10th August 2010, Comments 0 comments

The justice ministry for England and Wales is to slash its nine billion pound budget by two billion, according to a leaked letter which unions said was the first indicator of looming public sector cuts.

Up to 15,000 of the ministry's 80,000 staff could lose their jobs, the Public and Commercial Services (PCS) Union added, after it released a letter to staff from the ministry's finance chief on Tuesday.

Britain's coalition government under Prime Minister David Cameron, which took office in May, has already warned government departments to prepare budget cuts of up to 25 percent as it bids to reduce a record deficit of 154.7 billion pounds (233 billion dollars, 187 billion euros).

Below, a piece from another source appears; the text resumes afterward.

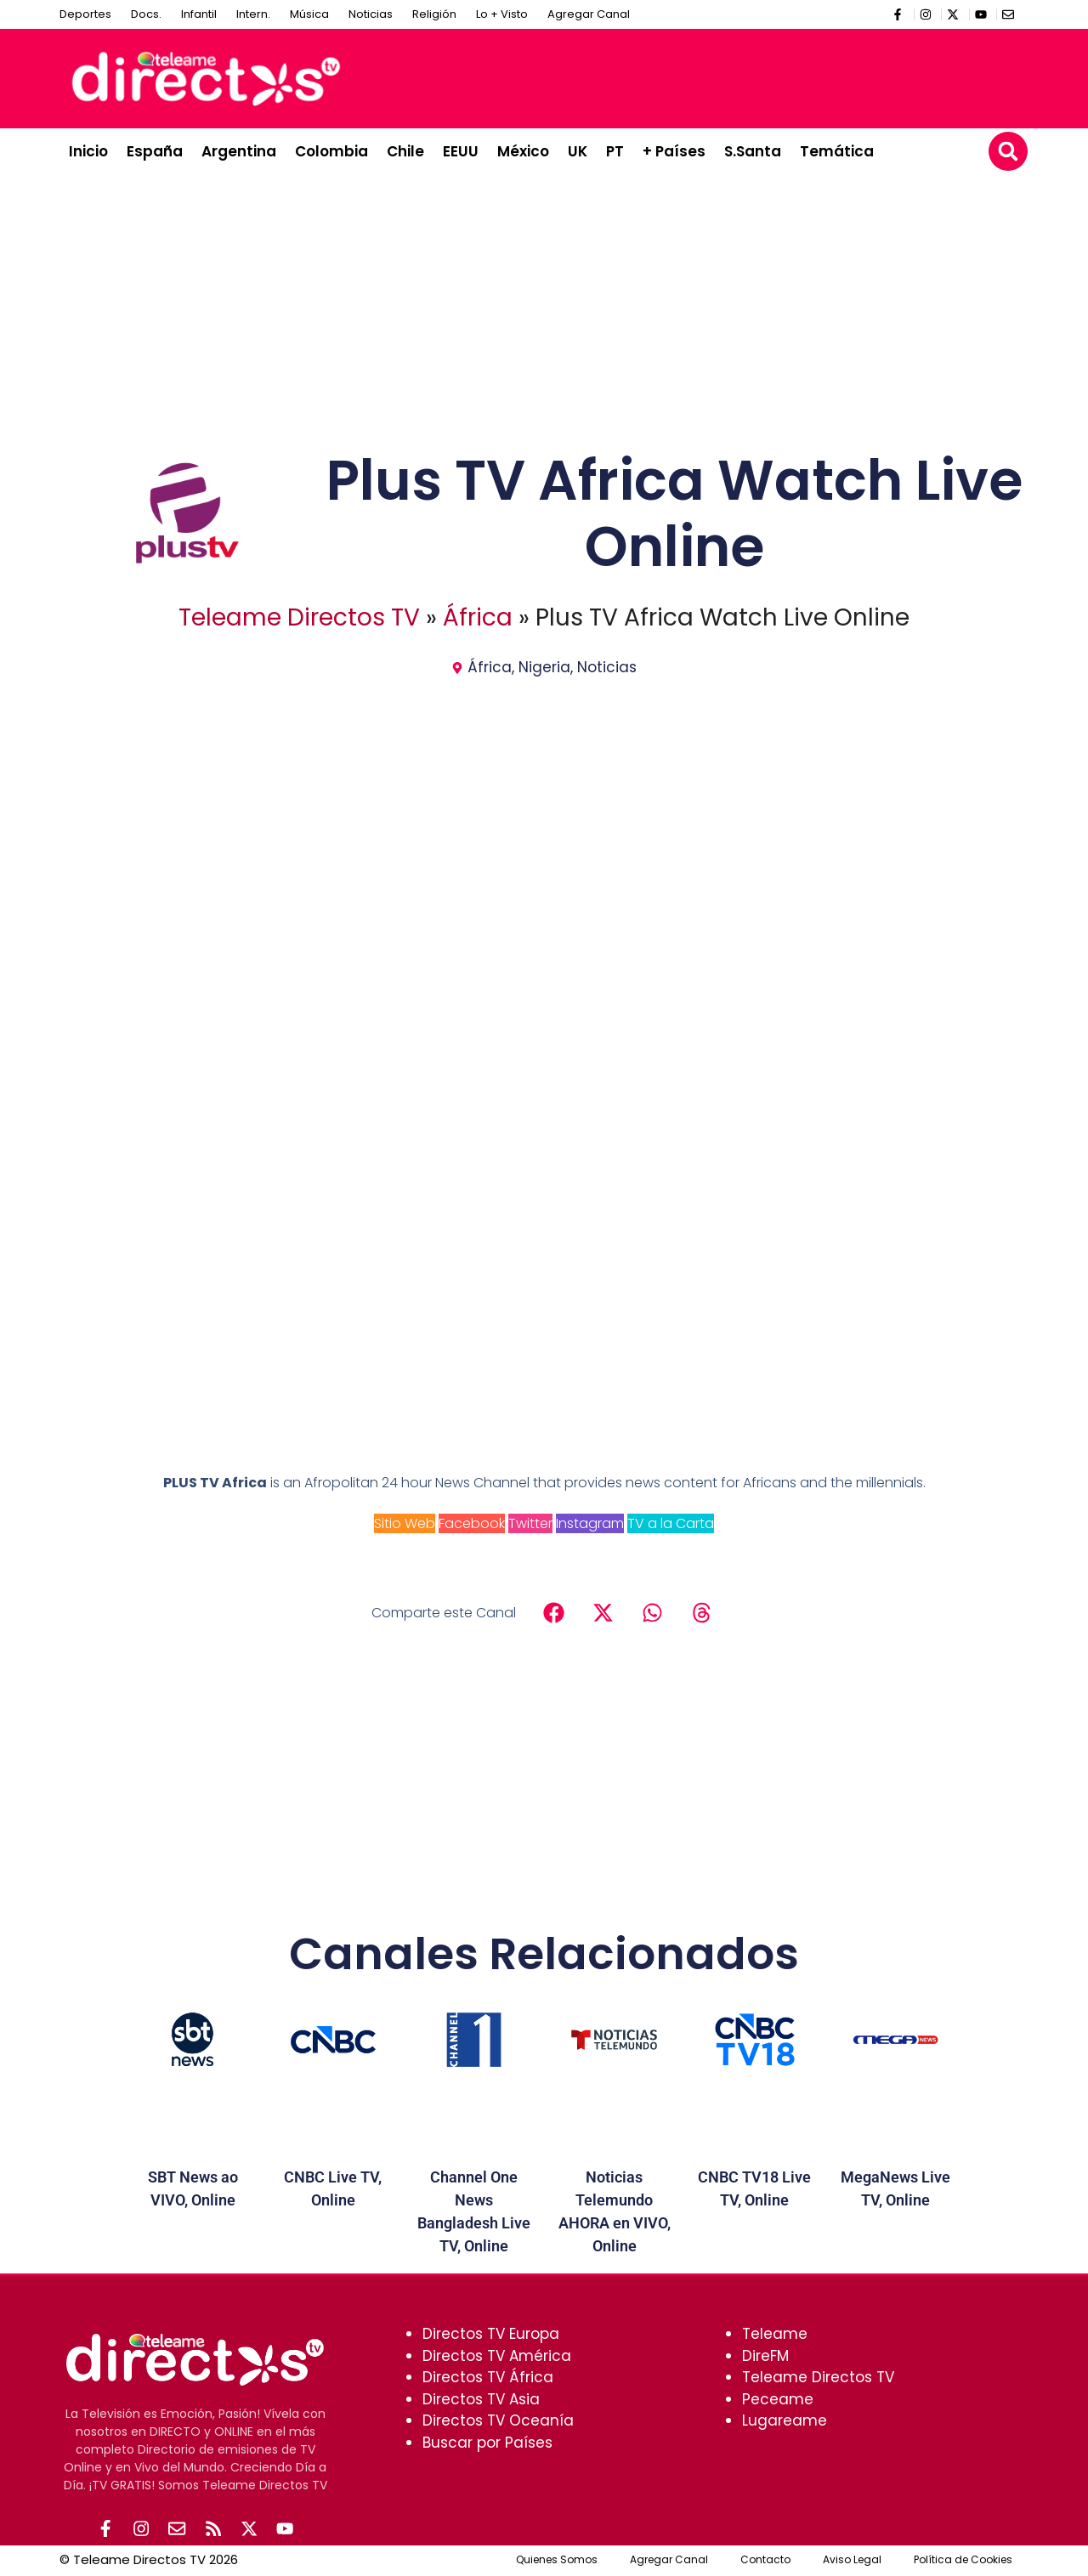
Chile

It wants to cut this to 37 billion pounds in 2014-2015 and will outline exactly how it plans to do so in a spending review on October 20.

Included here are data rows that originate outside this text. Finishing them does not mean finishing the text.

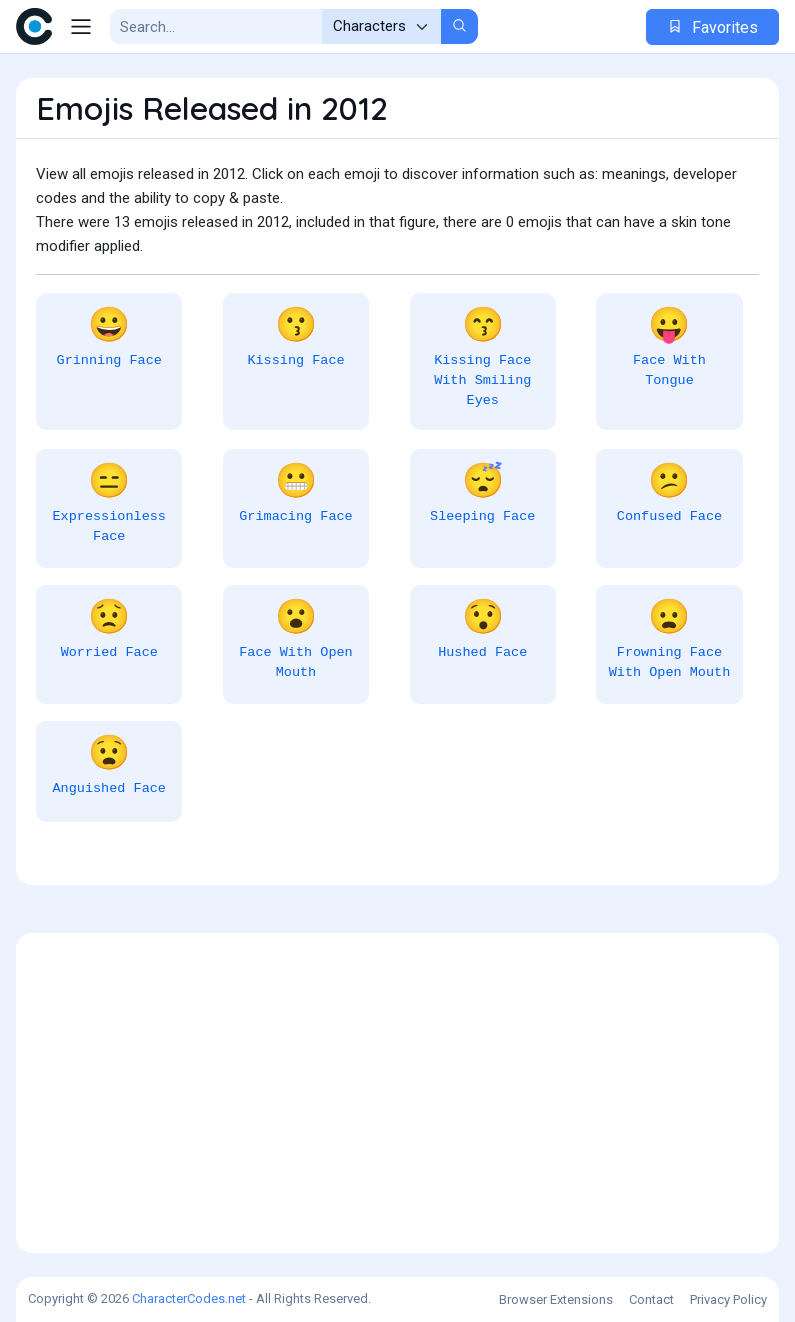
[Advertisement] (397, 1093)
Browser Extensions (556, 1299)
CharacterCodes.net (189, 1298)
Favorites (712, 27)
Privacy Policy (728, 1299)
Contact (651, 1299)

But umbrella group the Trades Union Congress has warned such plans will cause "real suffering" and is set to debate possible days of action at its annual conference next month.

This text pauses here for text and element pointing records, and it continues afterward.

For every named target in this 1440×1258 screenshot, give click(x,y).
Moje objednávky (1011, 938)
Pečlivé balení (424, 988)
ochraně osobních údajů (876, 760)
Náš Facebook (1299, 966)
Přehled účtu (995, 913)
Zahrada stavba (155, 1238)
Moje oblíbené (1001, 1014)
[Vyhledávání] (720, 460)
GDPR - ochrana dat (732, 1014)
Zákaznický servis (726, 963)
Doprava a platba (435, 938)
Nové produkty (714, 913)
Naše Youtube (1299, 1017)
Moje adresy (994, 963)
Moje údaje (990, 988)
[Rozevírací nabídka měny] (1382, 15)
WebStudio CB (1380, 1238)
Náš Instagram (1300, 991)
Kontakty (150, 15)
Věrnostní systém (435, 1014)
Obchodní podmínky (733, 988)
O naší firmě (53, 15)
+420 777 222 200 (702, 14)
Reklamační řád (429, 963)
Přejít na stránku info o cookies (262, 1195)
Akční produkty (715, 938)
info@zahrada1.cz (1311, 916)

In a letter to staff, Ann Beasley, the Ministry of Justice's director general of finance, said: "The scale of the savings we will have to make are extremely challenging and, given our current budget of around nine billion pounds, are expected to be around two billion pounds."

Indicating staff reductions are likely when the cuts come in from October, she added: "There will have to be less of us."

The PCS's general secretary Mark Serwotka said the proposed cuts were equivalent to the entire prisons budget.

"This is the first indication of the true scale of the cuts being imposed upon departments by this coalition government and it paints a devastating picture," he added, saying the civil service would "simply not be able to cope".

In response to the leak, the Ministry of Justice -- one of the largest government departments, handling courts, prisons and probation services -- said it had submitted its savings proposals to the Treasury.

"We are discussing options with Treasury and will not provide a running commentary on the process. No decisions have been made," a spokesman added.

Scotland's government has responsibility for its own justice under Britain's system of devolution.